ABOUT THIS TASK:
Include the line with "The height and" and every line before it in the entries below, echoed exactly, but not the pictures.

▶

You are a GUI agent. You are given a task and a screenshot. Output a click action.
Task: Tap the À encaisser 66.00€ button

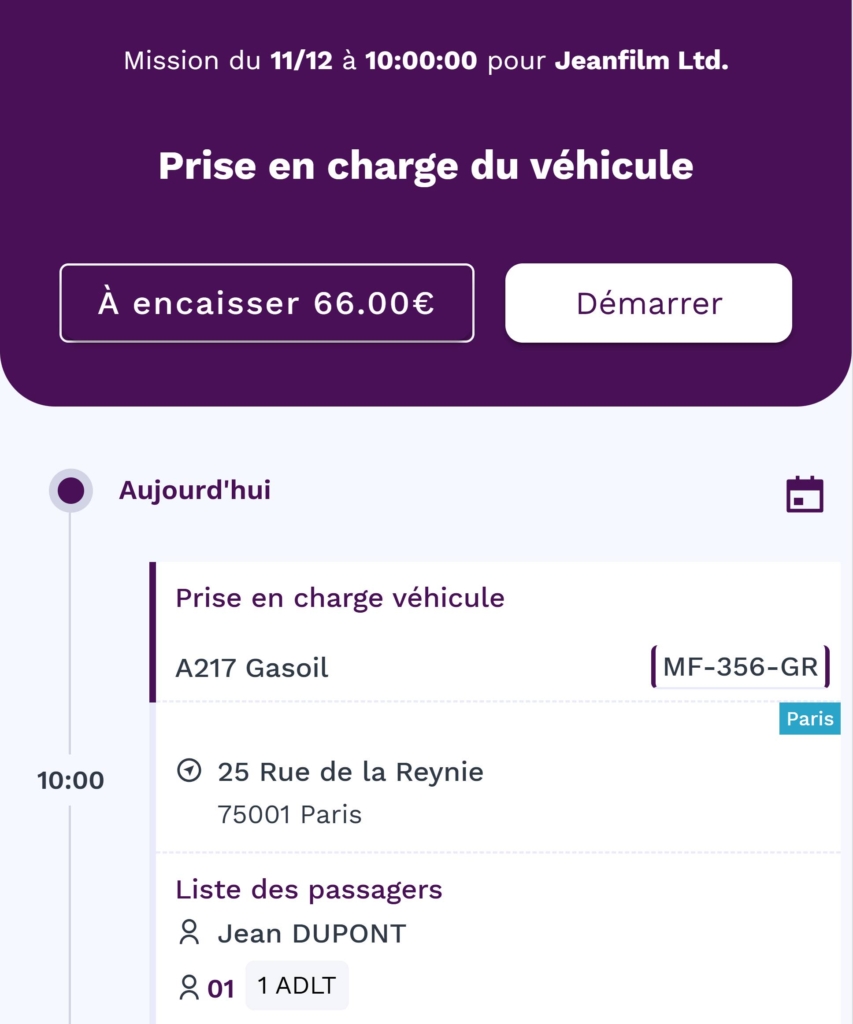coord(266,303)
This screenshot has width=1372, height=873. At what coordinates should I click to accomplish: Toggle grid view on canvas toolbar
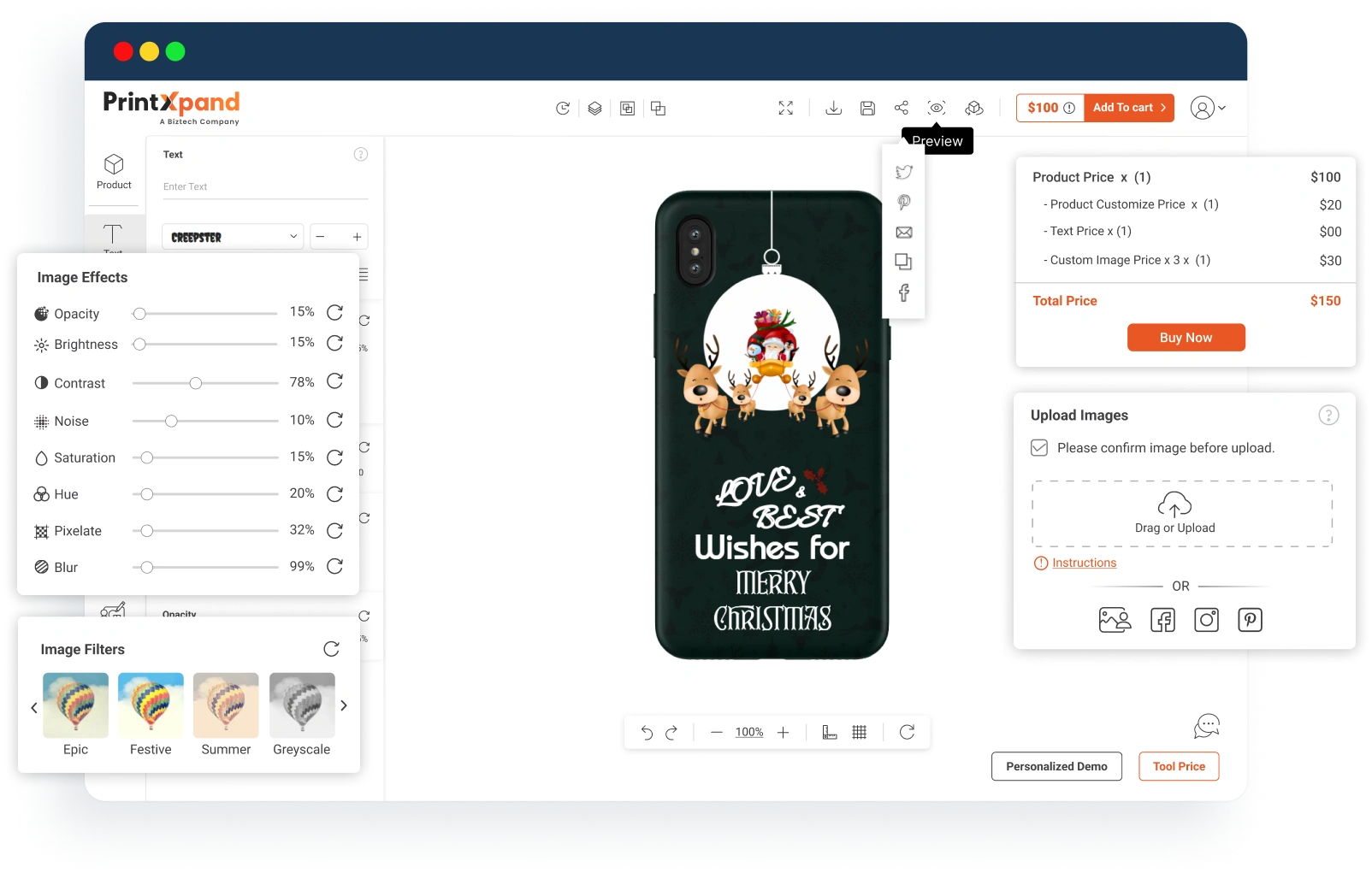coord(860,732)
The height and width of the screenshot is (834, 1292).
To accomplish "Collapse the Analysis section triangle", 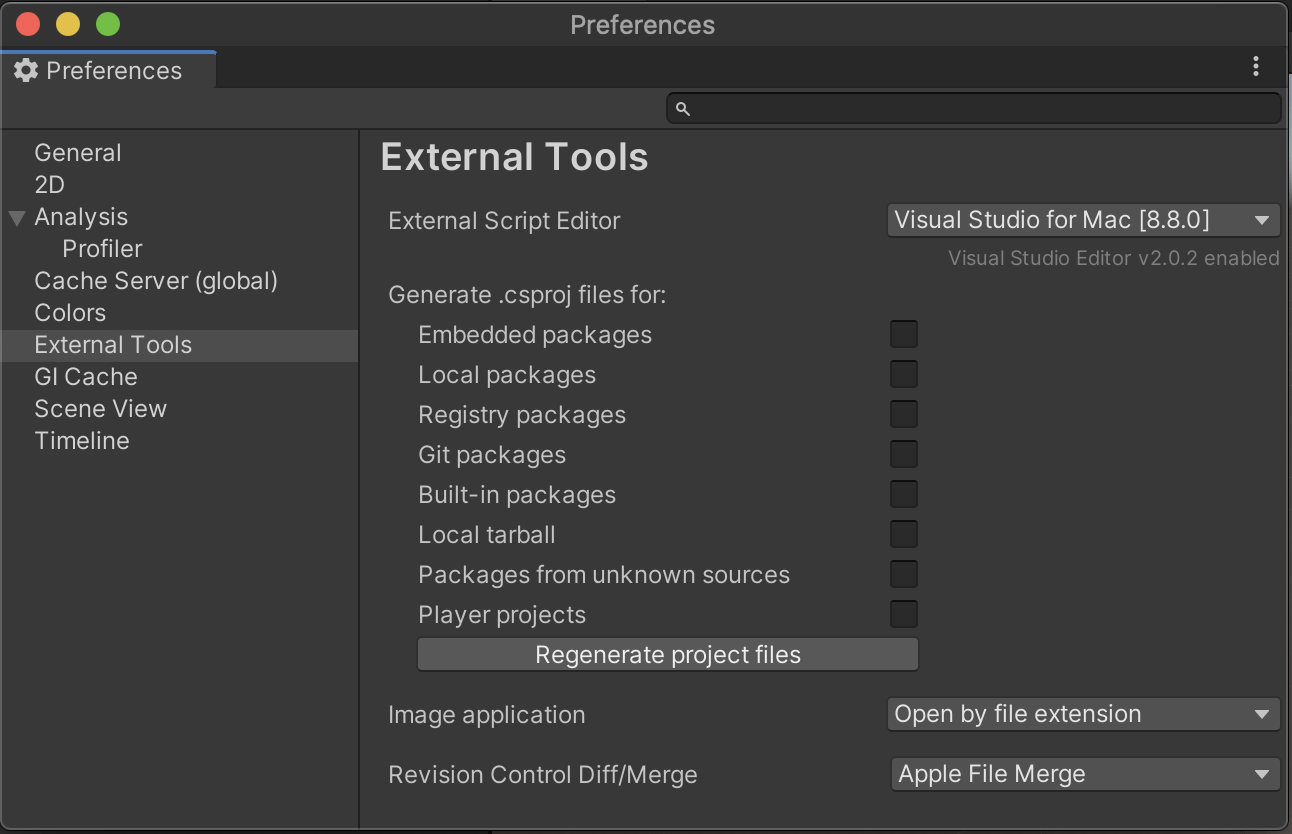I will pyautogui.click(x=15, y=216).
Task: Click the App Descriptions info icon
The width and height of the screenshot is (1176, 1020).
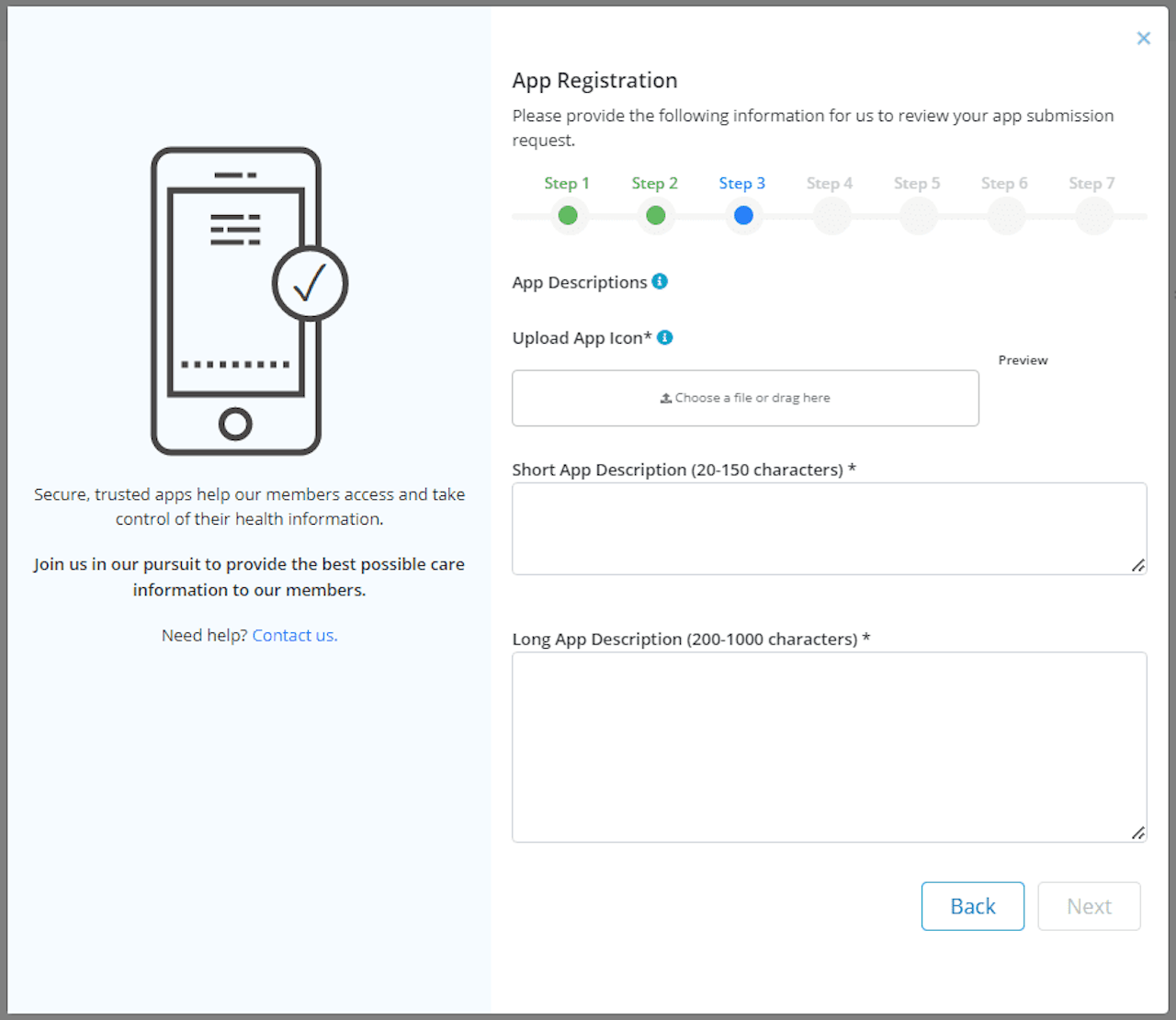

◀

SOLVED EXERCISE:
You are a GUI agent. You are given a task and a screenshot. Output a click action.
Task: Tap the À encaisser 66.00€ button

coord(266,303)
This screenshot has width=1372, height=873. At what coordinates should I click to accomplish: Toggle grid view on canvas toolbar
coord(860,732)
The height and width of the screenshot is (834, 1292).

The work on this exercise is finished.